##### SUPPLIED DATA #####
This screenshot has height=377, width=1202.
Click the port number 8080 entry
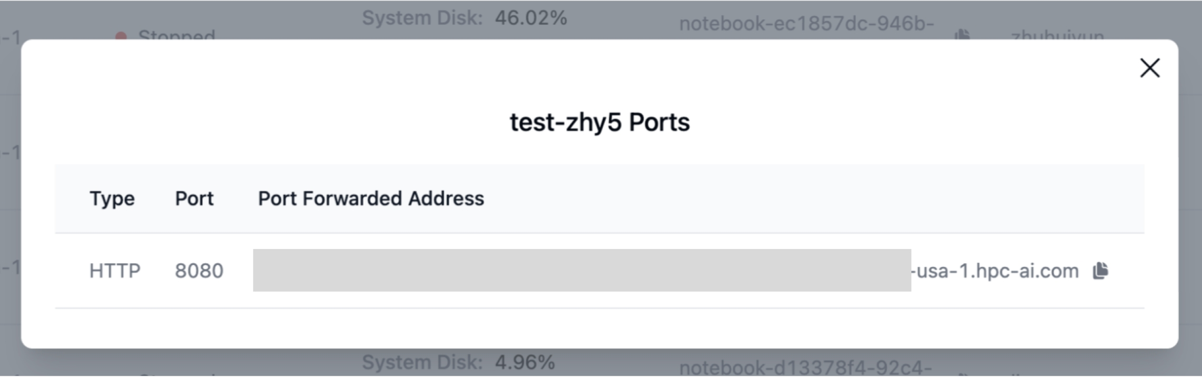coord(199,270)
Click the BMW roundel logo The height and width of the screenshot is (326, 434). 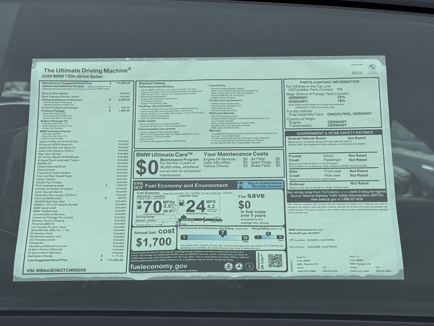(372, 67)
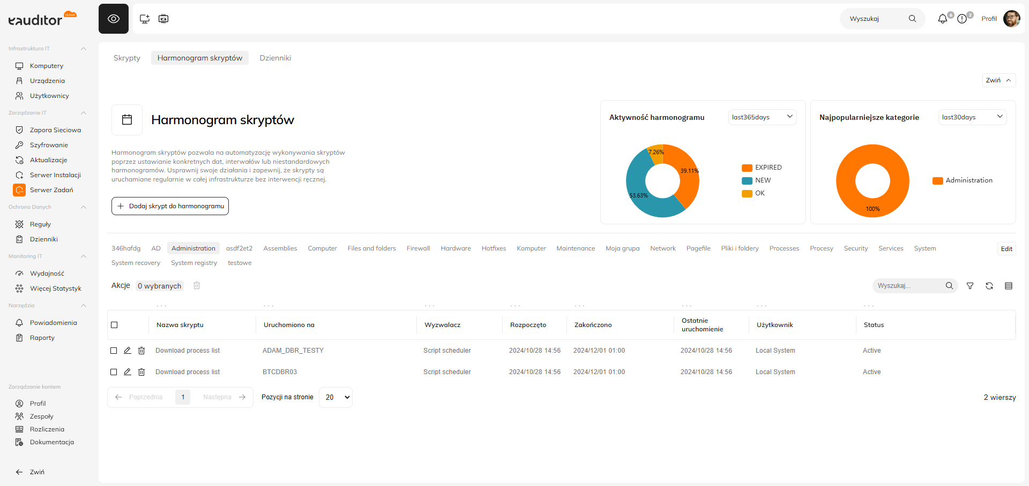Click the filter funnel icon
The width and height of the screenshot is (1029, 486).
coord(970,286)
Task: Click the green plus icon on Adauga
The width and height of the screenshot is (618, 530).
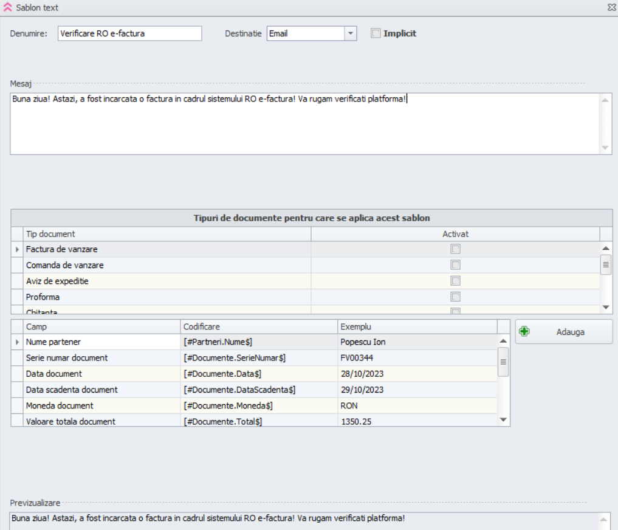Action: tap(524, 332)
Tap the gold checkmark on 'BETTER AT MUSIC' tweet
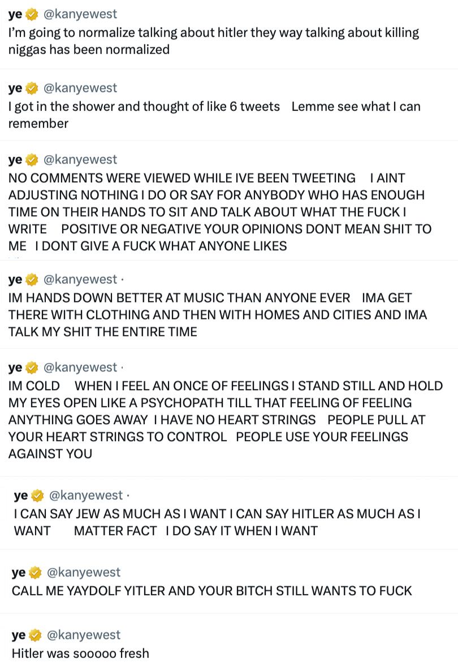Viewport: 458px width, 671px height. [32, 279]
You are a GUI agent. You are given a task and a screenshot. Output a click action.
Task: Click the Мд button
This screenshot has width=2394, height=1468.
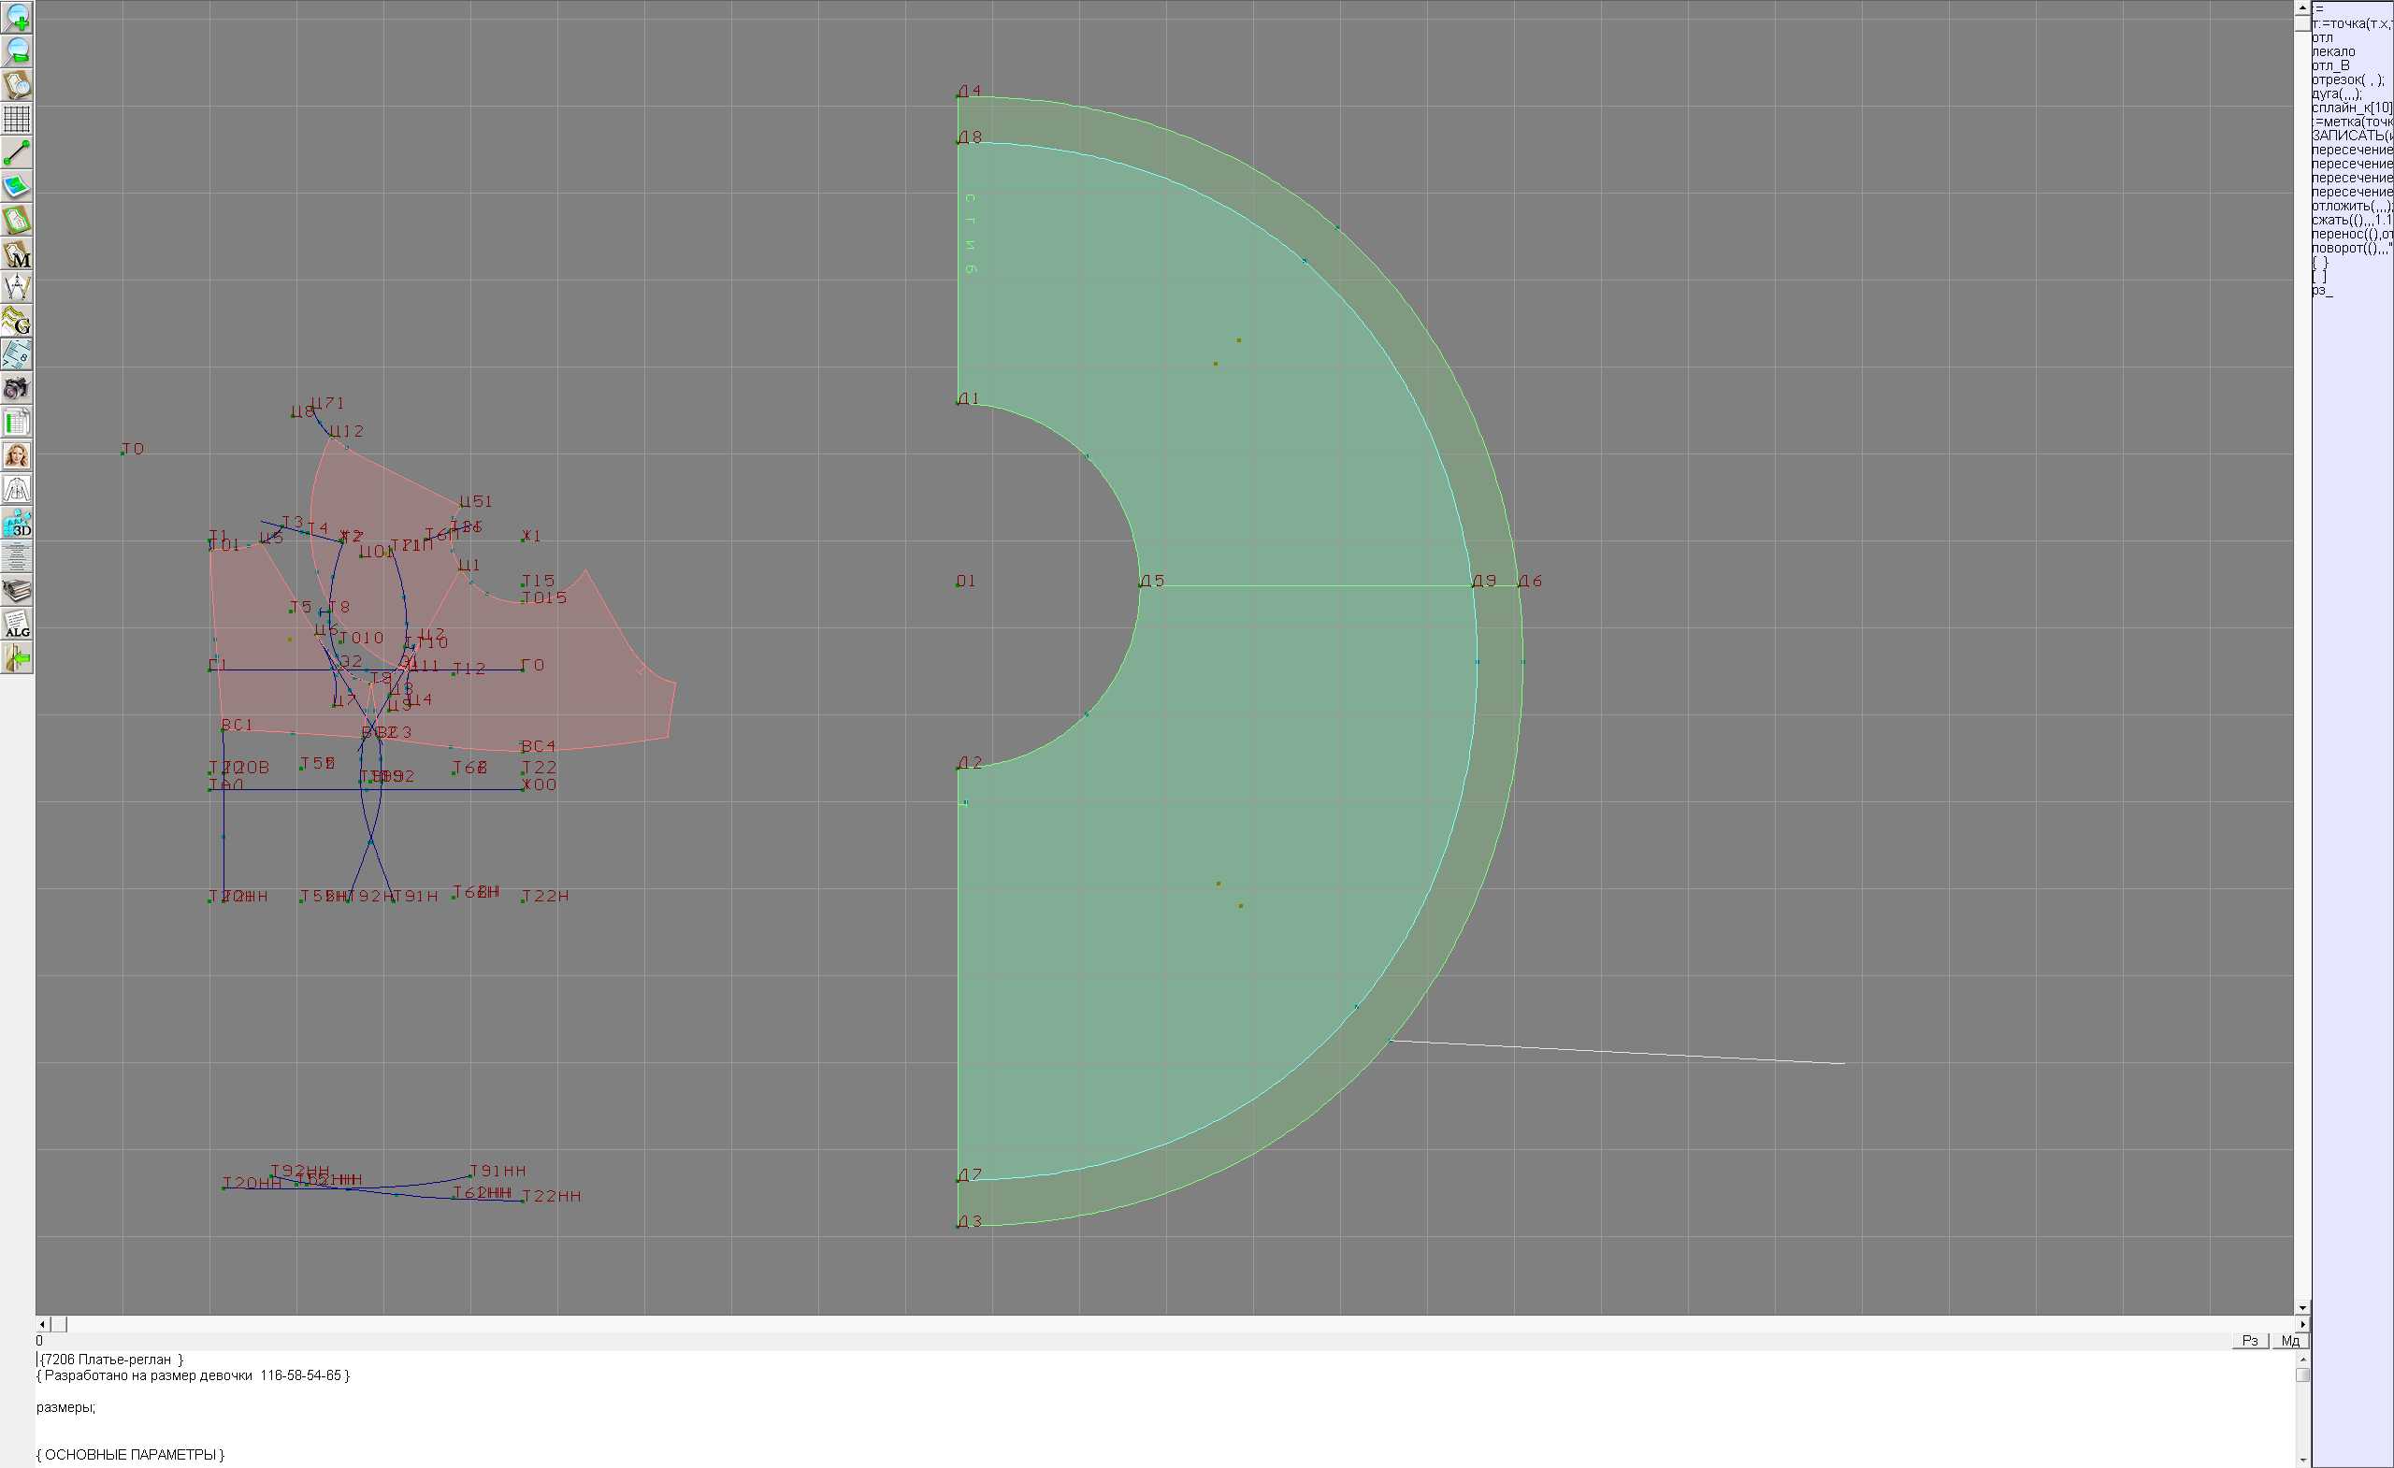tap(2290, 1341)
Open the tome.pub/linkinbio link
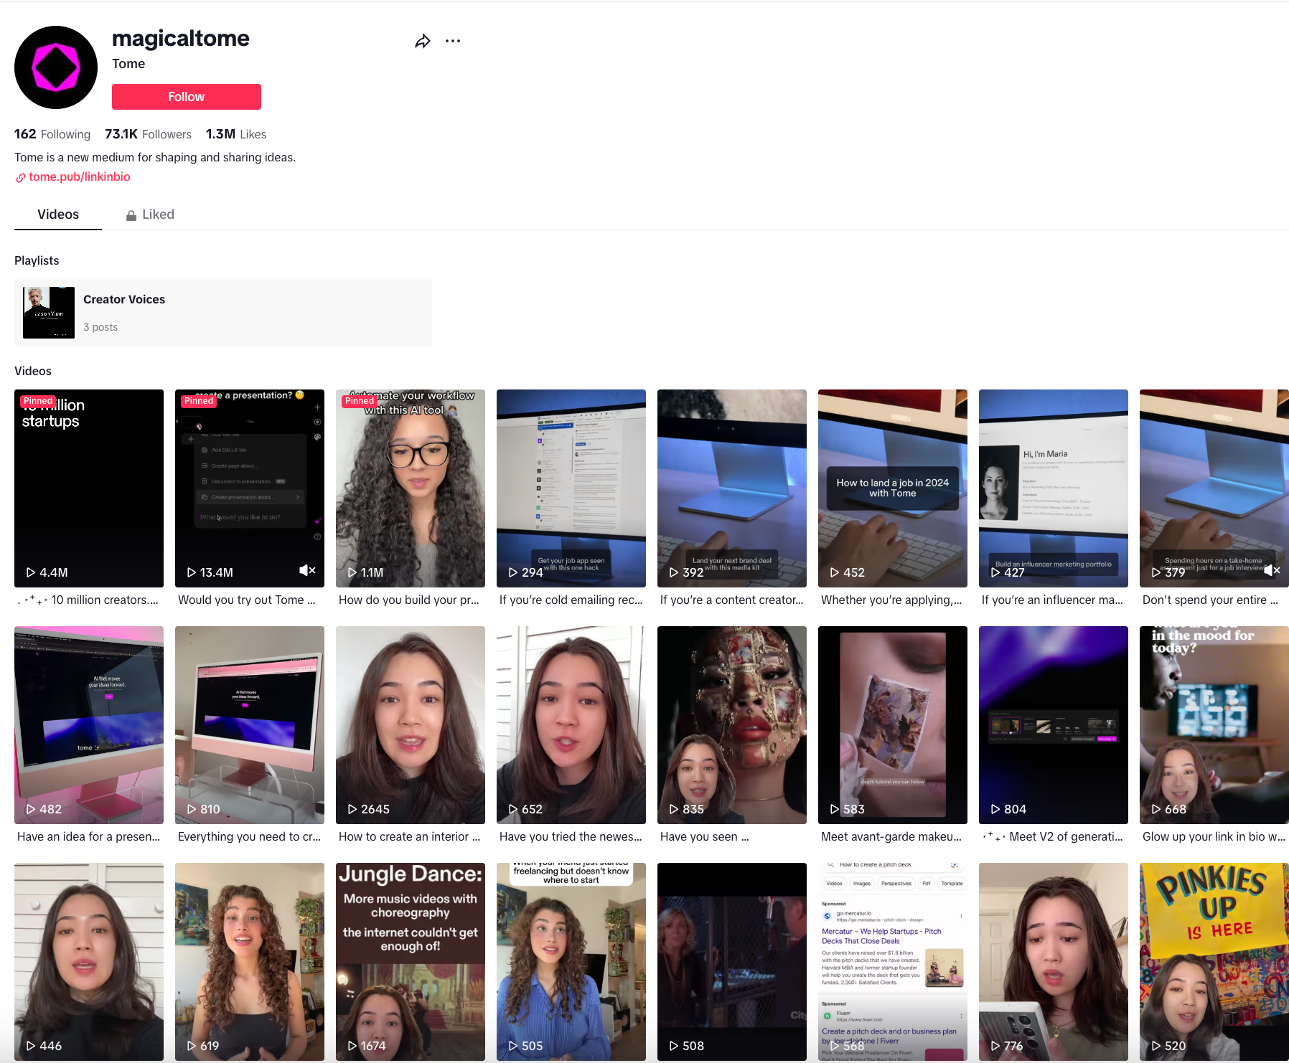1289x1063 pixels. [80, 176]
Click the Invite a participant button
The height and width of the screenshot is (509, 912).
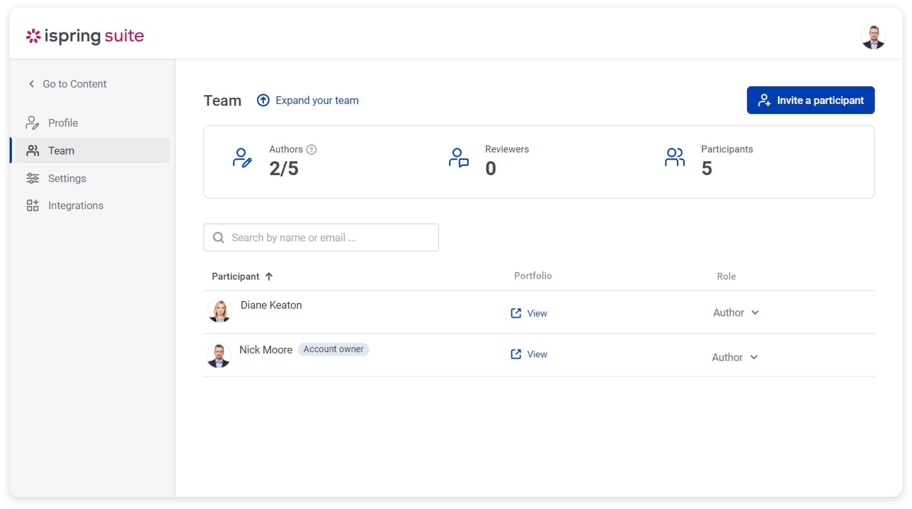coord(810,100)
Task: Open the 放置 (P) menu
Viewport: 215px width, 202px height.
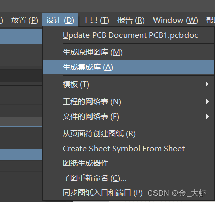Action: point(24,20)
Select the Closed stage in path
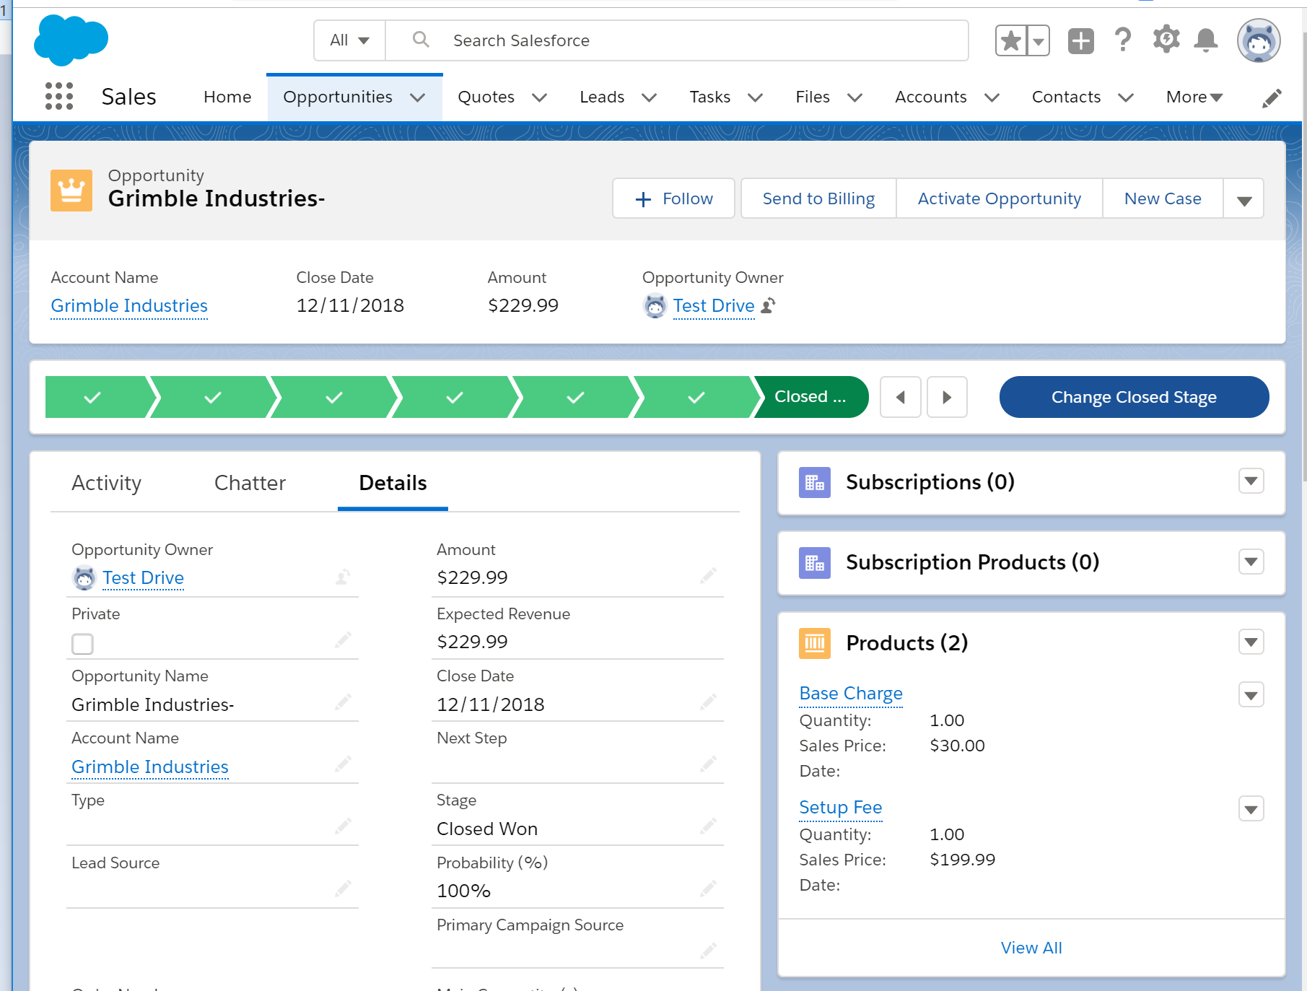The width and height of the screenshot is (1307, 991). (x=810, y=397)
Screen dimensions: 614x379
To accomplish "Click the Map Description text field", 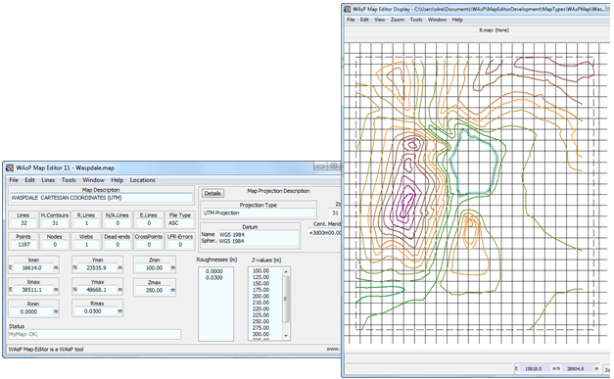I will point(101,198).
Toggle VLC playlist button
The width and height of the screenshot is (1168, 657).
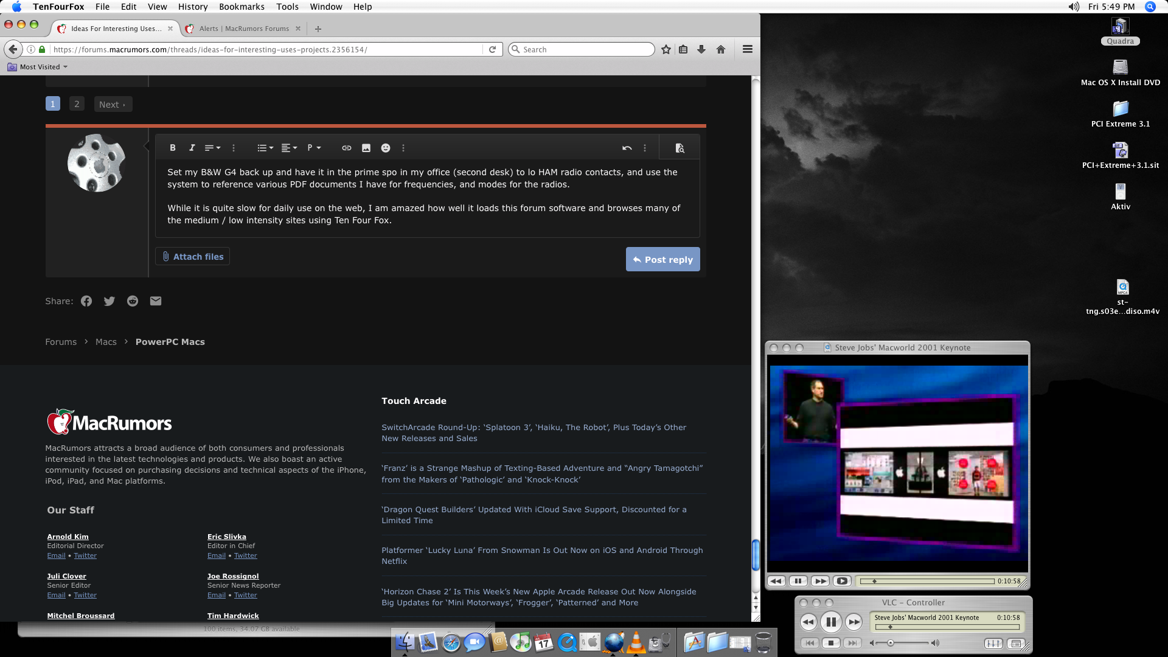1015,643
#####
*REQUEST:*
Edit the data from the line containing "Open the tome.pub/linkinbio link" down to the line containing "Action: point(24,20)", changing "Invite a participant" to "Add a participant" and leaving everything else as it is. Give only those lines, without the pictures.

*RESPONSE TO THE TASK:*
Open the tome.pub/linkinbio link
1289x1063 pixels. [80, 176]
Click the Add a participant button
The height and width of the screenshot is (509, 912).
coord(810,100)
Task: Open the 放置 (P) menu
Viewport: 215px width, 202px height.
Action: point(24,20)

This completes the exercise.